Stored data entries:
——————————

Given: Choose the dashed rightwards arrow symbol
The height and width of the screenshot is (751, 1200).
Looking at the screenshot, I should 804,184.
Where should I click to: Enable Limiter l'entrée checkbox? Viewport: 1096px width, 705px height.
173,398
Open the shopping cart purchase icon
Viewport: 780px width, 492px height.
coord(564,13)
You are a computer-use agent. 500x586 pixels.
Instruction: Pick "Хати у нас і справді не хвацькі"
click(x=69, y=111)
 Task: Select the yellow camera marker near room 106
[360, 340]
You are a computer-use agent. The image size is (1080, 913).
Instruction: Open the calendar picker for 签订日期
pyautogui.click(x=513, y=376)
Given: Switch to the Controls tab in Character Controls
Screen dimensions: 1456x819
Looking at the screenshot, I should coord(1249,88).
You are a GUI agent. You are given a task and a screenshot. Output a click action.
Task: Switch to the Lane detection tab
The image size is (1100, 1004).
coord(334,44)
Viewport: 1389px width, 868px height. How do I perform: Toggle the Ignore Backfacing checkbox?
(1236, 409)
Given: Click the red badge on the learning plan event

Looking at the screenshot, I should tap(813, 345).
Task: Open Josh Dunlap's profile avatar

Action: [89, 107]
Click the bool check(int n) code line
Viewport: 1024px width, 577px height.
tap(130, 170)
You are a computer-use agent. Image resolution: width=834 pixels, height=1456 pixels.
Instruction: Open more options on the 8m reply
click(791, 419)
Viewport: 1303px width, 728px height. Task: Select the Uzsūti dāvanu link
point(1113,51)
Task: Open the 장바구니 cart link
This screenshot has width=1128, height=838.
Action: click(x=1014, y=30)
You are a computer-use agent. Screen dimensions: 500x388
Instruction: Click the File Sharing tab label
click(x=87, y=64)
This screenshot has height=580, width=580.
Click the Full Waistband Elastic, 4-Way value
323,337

——————————

WHAT IS BEING ASKED: Could you copy out the data in full, exactly as it is written?

ANSWER TO THE EXERCISE:
Given: Choose the dashed rightwards arrow symbol
The height and width of the screenshot is (751, 1200).
Looking at the screenshot, I should 804,184.
Where should I click to: Enable Limiter l'entrée checkbox? Viewport: 1096px width, 705px height.
173,398
Open the shopping cart purchase icon
Viewport: 780px width, 492px height.
coord(564,13)
You are a computer-use agent. 500x586 pixels.
Instruction: Pick "Хати у нас і справді не хвацькі"
click(x=69, y=111)
 Task: Select the yellow camera marker near room 106
[360, 340]
You are a computer-use agent. The image size is (1080, 913).
Instruction: Open the calendar picker for 签订日期
pyautogui.click(x=513, y=376)
Given: Switch to the Controls tab in Character Controls
Screen dimensions: 1456x819
Looking at the screenshot, I should coord(1249,88).
You are a GUI agent. You are given a task and a screenshot. Output a click action.
Task: Switch to the Lane detection tab
The image size is (1100, 1004).
coord(334,44)
Viewport: 1389px width, 868px height. How do I perform: Toggle the Ignore Backfacing checkbox?
(1236, 409)
Given: Click the red badge on the learning plan event

Looking at the screenshot, I should tap(813, 345).
Task: Open Josh Dunlap's profile avatar

Action: [89, 107]
Click the bool check(int n) code line
Viewport: 1024px width, 577px height.
tap(130, 170)
You are a computer-use agent. Image resolution: width=834 pixels, height=1456 pixels.
Instruction: Open more options on the 8m reply
click(791, 419)
Viewport: 1303px width, 728px height. Task: Select the Uzsūti dāvanu link
point(1113,51)
Task: Open the 장바구니 cart link
This screenshot has width=1128, height=838.
Action: click(x=1014, y=30)
You are a computer-use agent. Screen dimensions: 500x388
Instruction: Click the File Sharing tab label
click(x=87, y=64)
This screenshot has height=580, width=580.
Click the Full Waistband Elastic, 4-Way value
323,337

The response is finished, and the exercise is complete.